→ **Work instruction**
Copy all records verbatim, images excluded.
===== Supplied data
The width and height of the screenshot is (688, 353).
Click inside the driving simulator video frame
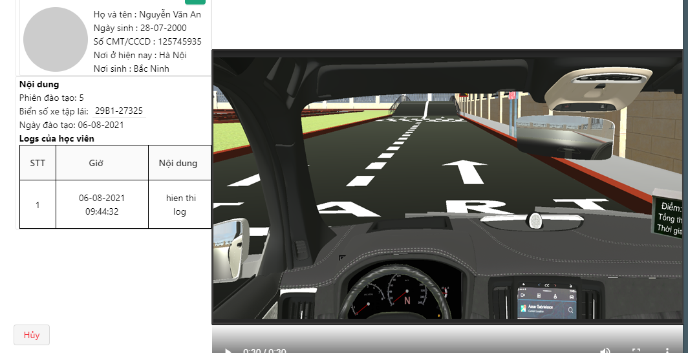[447, 187]
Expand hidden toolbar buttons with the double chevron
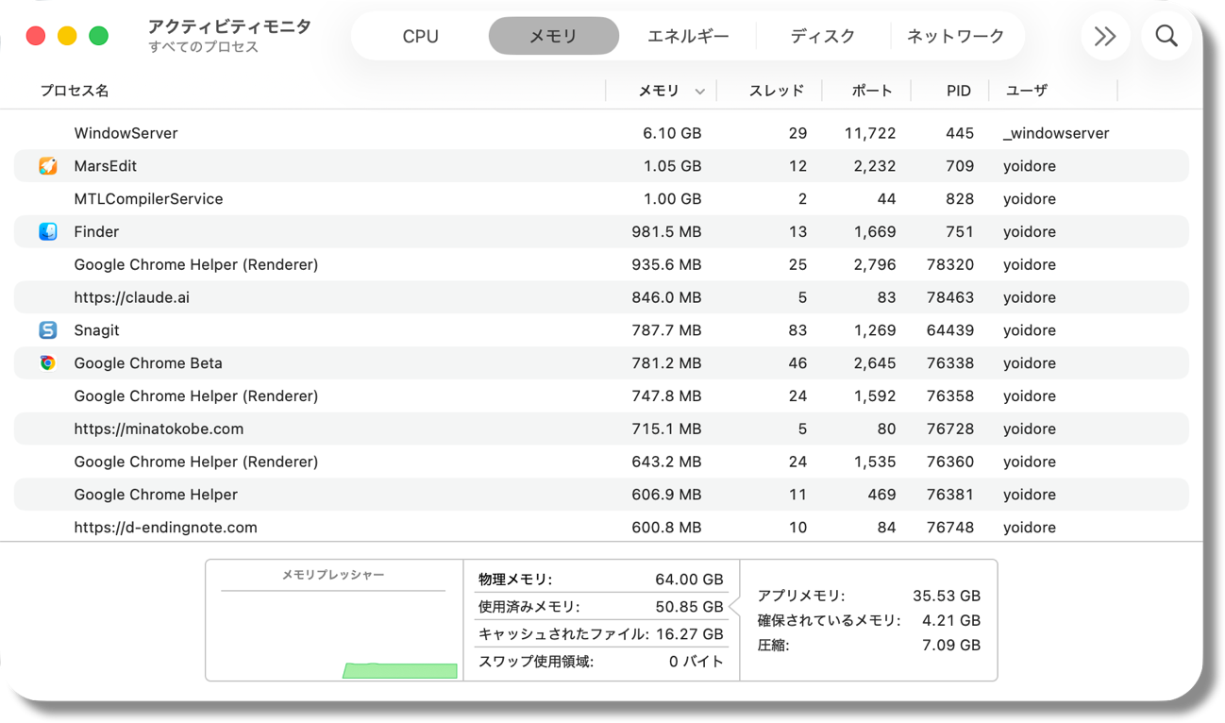 [1105, 36]
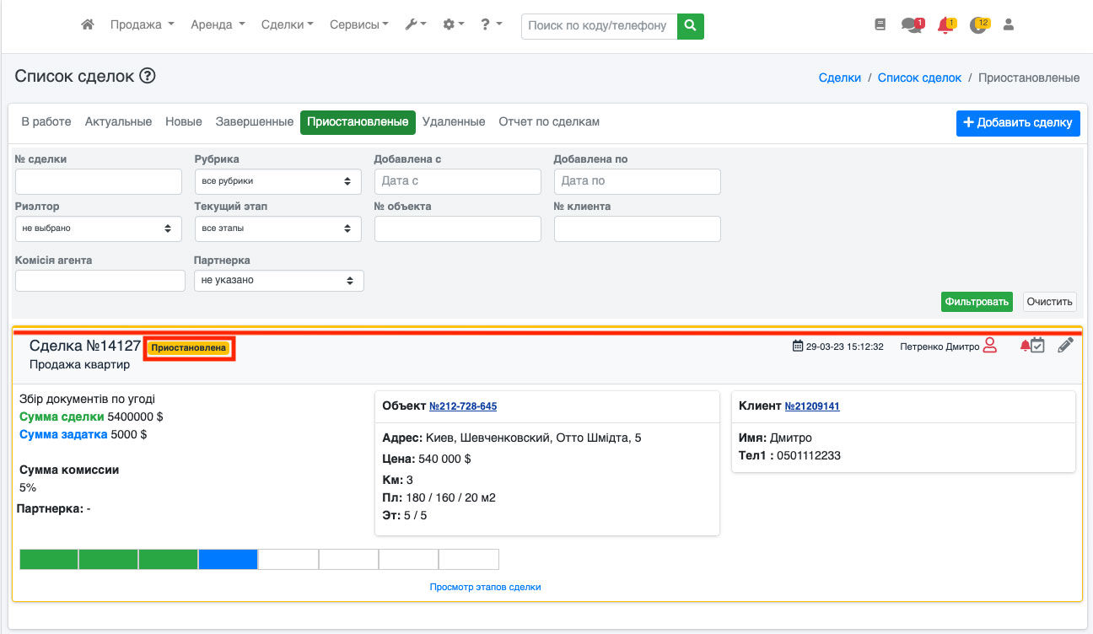Image resolution: width=1093 pixels, height=634 pixels.
Task: Click the user profile icon in navbar
Action: pos(1008,25)
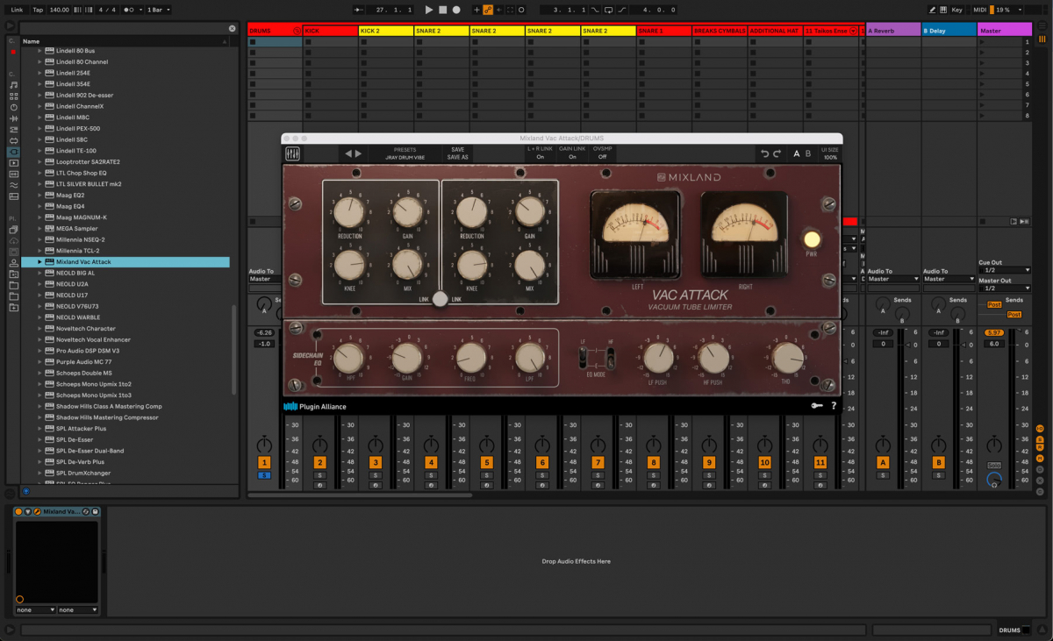Click the redo arrow in Vac Attack toolbar
1053x641 pixels.
(x=777, y=154)
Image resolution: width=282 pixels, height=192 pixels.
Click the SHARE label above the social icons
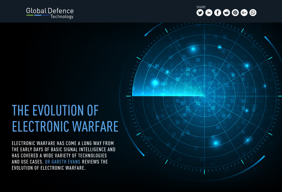click(201, 7)
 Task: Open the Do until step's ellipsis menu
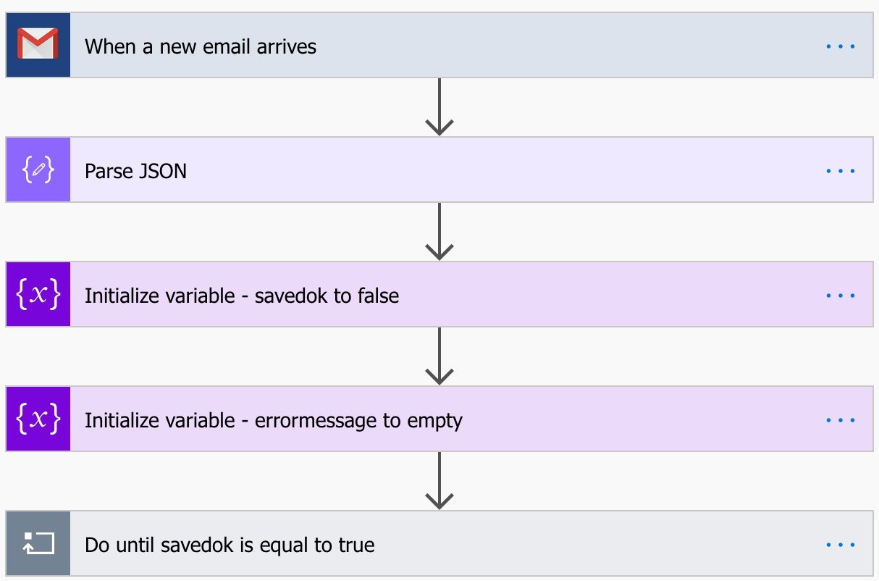pos(840,545)
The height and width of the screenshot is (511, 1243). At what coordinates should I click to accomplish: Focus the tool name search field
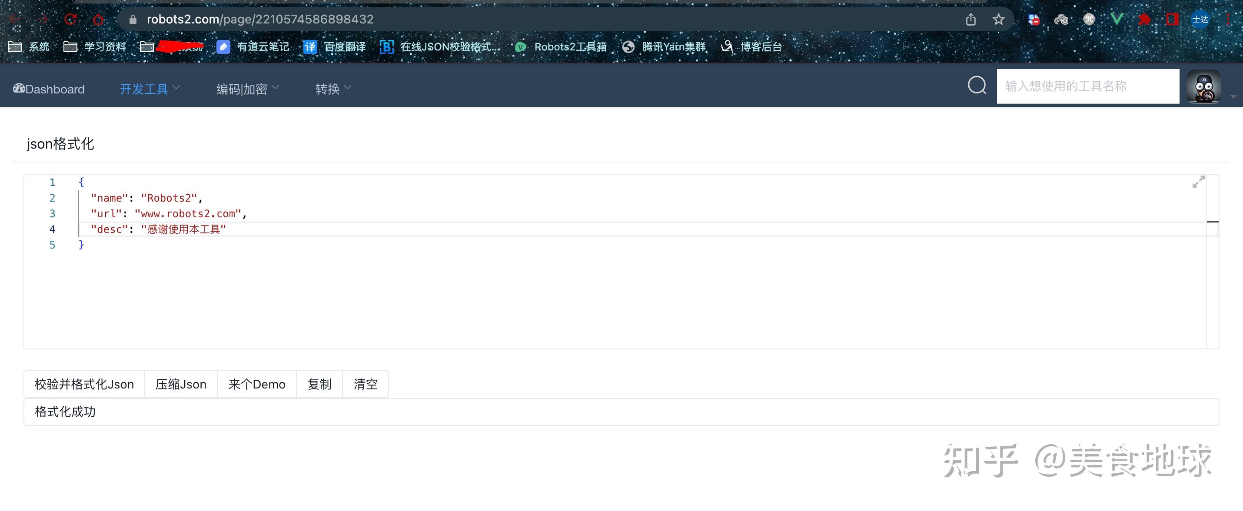[1088, 86]
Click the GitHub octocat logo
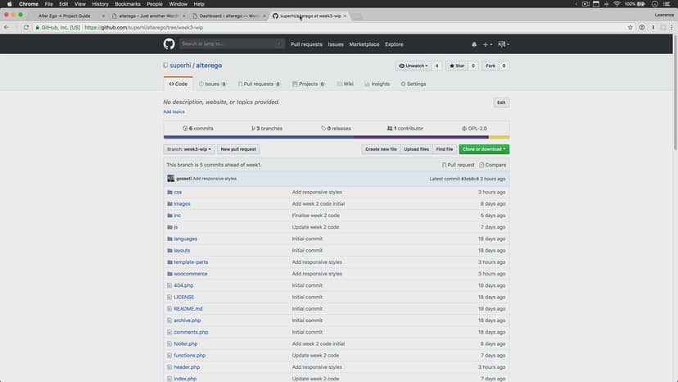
==========
→ **Written reply**
The width and height of the screenshot is (688, 353).
Click inside the driving simulator video frame
[447, 187]
Expand hidden toolbar buttons with the double chevron
 [1105, 36]
Image resolution: width=1093 pixels, height=634 pixels.
Task: Click the user profile icon in navbar
Action: pos(1008,25)
Click the redo arrow in Vac Attack toolbar
1053x641 pixels.
(x=777, y=154)
Image resolution: width=282 pixels, height=192 pixels.
Click the SHARE label above the social icons
click(201, 7)
 Task: Open the Do until step's ellipsis menu
pos(840,545)
The height and width of the screenshot is (511, 1243). At what coordinates should I click to accomplish: Focus the tool name search field
[1088, 86]
Click the GitHub octocat logo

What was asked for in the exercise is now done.